Work to do: Edit the material below so that every "Viewport" becomes "Display area", and leave everything else unchanged.

(Data lines)
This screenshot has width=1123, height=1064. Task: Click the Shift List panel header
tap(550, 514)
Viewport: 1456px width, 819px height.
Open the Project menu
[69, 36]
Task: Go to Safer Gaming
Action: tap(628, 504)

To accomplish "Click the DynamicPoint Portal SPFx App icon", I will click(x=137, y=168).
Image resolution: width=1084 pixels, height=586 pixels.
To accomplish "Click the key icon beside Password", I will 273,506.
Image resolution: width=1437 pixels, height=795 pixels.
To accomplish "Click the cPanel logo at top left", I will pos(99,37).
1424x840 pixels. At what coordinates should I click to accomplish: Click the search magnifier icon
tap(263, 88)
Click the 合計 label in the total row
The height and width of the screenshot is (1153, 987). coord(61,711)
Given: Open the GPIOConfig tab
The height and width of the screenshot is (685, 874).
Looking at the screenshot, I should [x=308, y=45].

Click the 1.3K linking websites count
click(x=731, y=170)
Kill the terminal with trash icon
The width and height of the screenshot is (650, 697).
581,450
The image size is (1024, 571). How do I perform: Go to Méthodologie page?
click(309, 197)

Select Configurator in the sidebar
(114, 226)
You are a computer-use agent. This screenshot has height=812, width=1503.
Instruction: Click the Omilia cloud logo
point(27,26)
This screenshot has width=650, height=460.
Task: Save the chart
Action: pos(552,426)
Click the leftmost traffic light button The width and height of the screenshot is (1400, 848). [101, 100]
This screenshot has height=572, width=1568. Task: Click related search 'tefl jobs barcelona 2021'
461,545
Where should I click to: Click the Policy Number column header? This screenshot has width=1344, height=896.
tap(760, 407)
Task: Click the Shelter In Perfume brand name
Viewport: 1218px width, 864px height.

Worked answer:
This screenshot has width=1123, height=1064. Task: Click the Shift List panel header
tap(550, 514)
Display area: 1456px width, 819px height.
Open the Project menu
[69, 36]
Task: Go to Safer Gaming
Action: tap(628, 504)

To accomplish "Click the DynamicPoint Portal SPFx App icon", I will click(x=137, y=168).
Image resolution: width=1084 pixels, height=586 pixels.
To accomplish "Click the key icon beside Password", I will 273,506.
Image resolution: width=1437 pixels, height=795 pixels.
To accomplish "Click the cPanel logo at top left", I will pos(99,37).
1424x840 pixels. At what coordinates should I click to accomplish: Click the search magnifier icon
tap(263, 88)
Click the 合計 label in the total row
The height and width of the screenshot is (1153, 987). coord(61,711)
Given: Open the GPIOConfig tab
The height and width of the screenshot is (685, 874).
Looking at the screenshot, I should [x=308, y=45].

Click the 1.3K linking websites count
click(x=731, y=170)
Kill the terminal with trash icon
The width and height of the screenshot is (650, 697).
581,450
The image size is (1024, 571). How do I perform: Go to Méthodologie page?
click(309, 197)

Select Configurator in the sidebar
(114, 226)
You are a computer-use agent. This screenshot has height=812, width=1503.
Instruction: Click the Omilia cloud logo
point(27,26)
This screenshot has width=650, height=460.
Task: Save the chart
Action: pos(552,426)
Click the leftmost traffic light button The width and height of the screenshot is (1400, 848). [101, 100]
This screenshot has height=572, width=1568. Task: Click related search 'tefl jobs barcelona 2021'
461,545
Where should I click to: Click the Policy Number column header? This screenshot has width=1344, height=896.
tap(760, 407)
Task: Click the Shelter In Perfume brand name
Display area: 1218px width, 864px height.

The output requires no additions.